===== Source data
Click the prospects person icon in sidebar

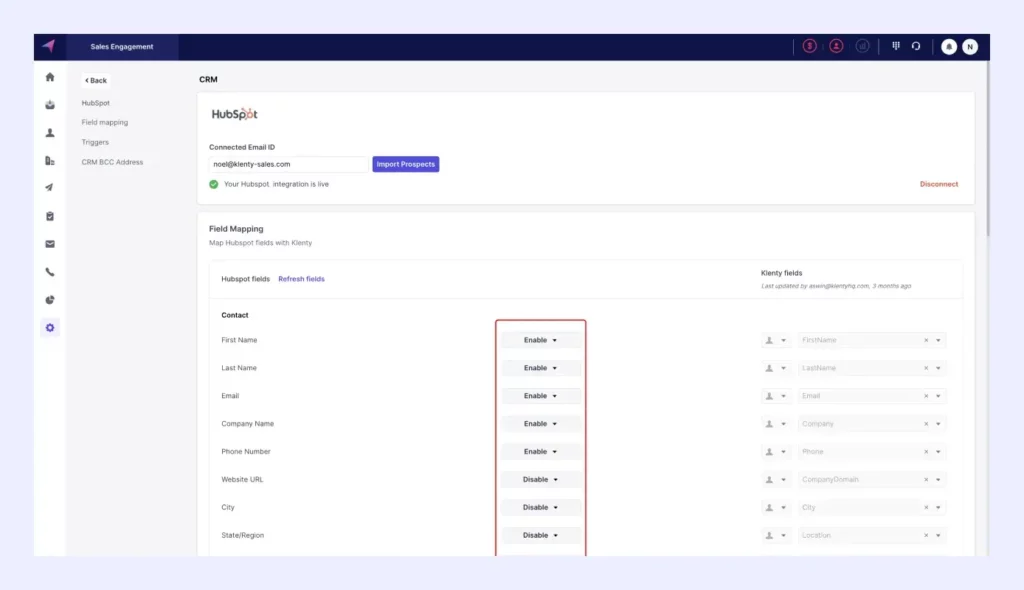(x=50, y=132)
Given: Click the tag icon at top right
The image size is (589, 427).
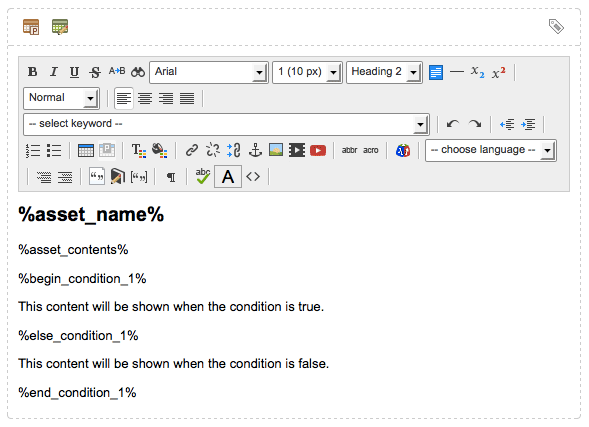Looking at the screenshot, I should coord(556,26).

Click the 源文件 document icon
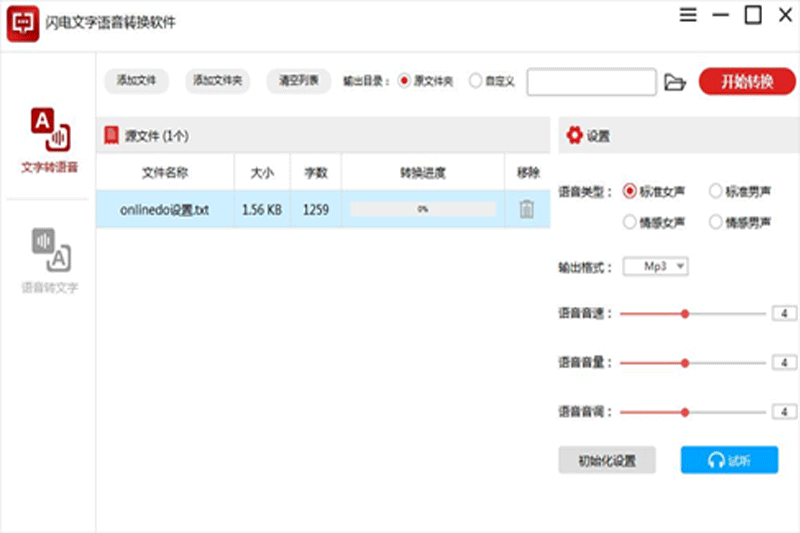(111, 135)
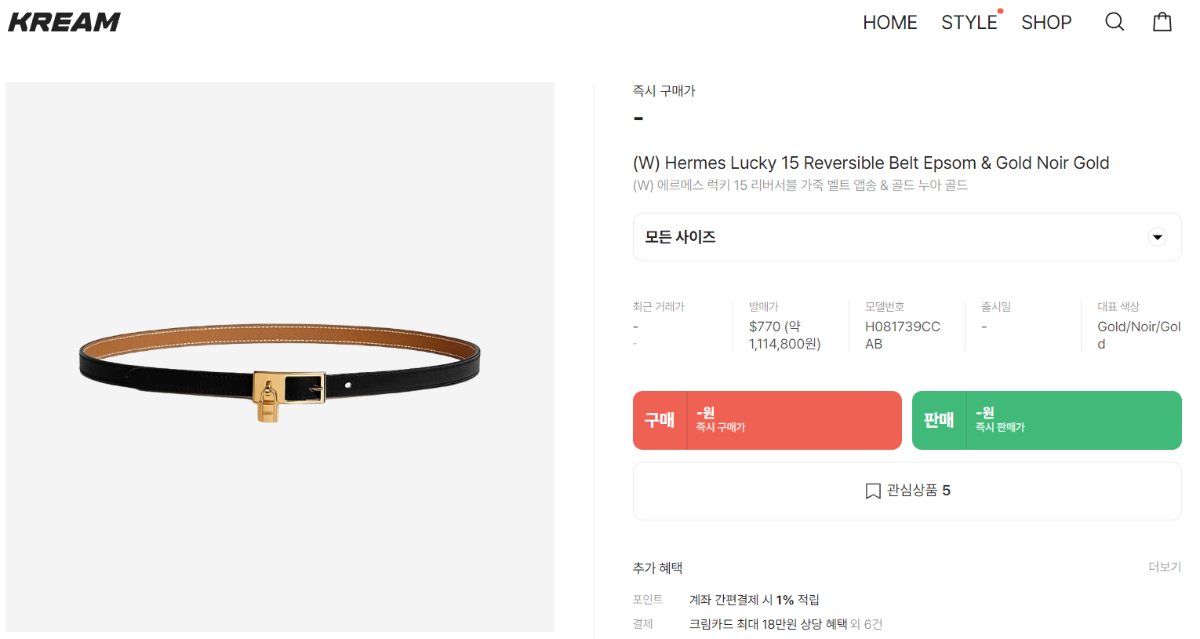The height and width of the screenshot is (639, 1200).
Task: Click the 계좌 간편결제 시 1% 적립 benefit
Action: click(x=754, y=600)
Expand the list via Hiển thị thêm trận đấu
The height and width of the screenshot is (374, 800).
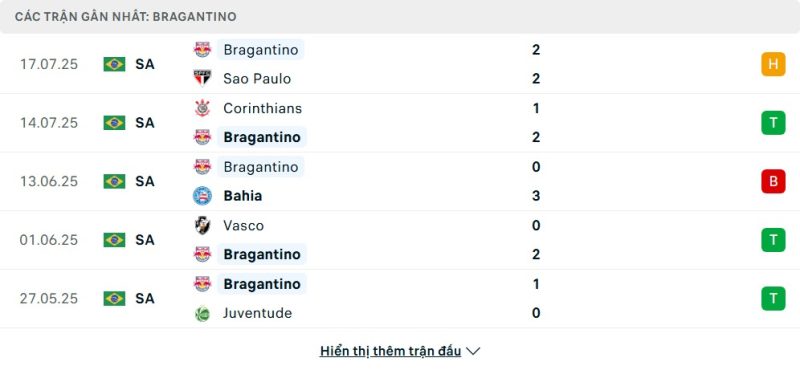pos(390,351)
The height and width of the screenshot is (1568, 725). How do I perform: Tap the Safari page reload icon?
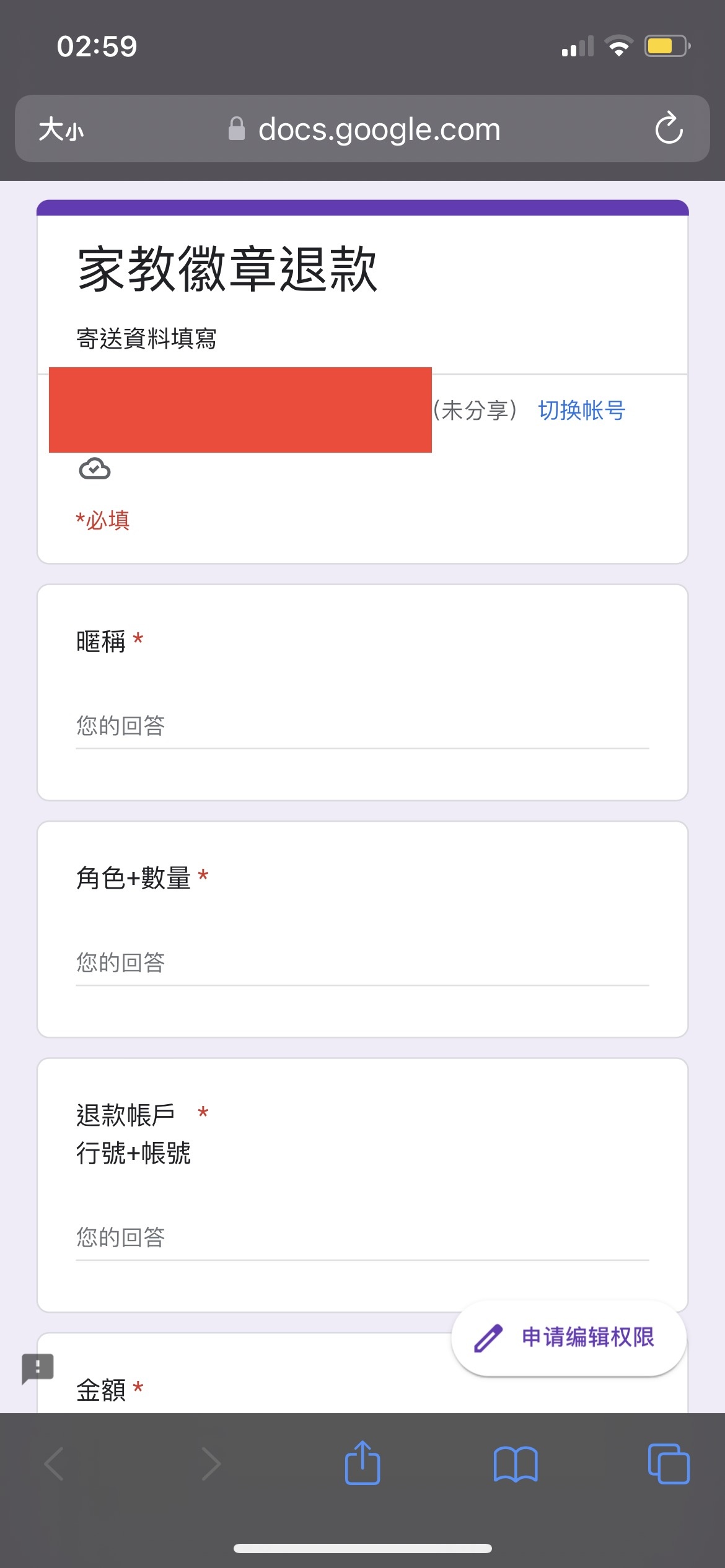tap(669, 128)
==========
Keep the pictures out of your copy. Copy only the lines from the line that holds "The image size is (589, 427)." through the last line of the listing above, both included.

• **Answer space**:
The image size is (589, 427).
Looking at the screenshot, I should coord(556,26).

Click the 源文件 document icon
(111, 135)
The height and width of the screenshot is (639, 1200).
Task: Click the 계좌 간편결제 시 1% 적립 benefit
Action: click(x=754, y=600)
Expand the list via Hiển thị thêm trận đấu
The height and width of the screenshot is (374, 800).
pos(390,351)
The height and width of the screenshot is (1568, 725). How do I perform: Tap the Safari page reload icon?
tap(669, 128)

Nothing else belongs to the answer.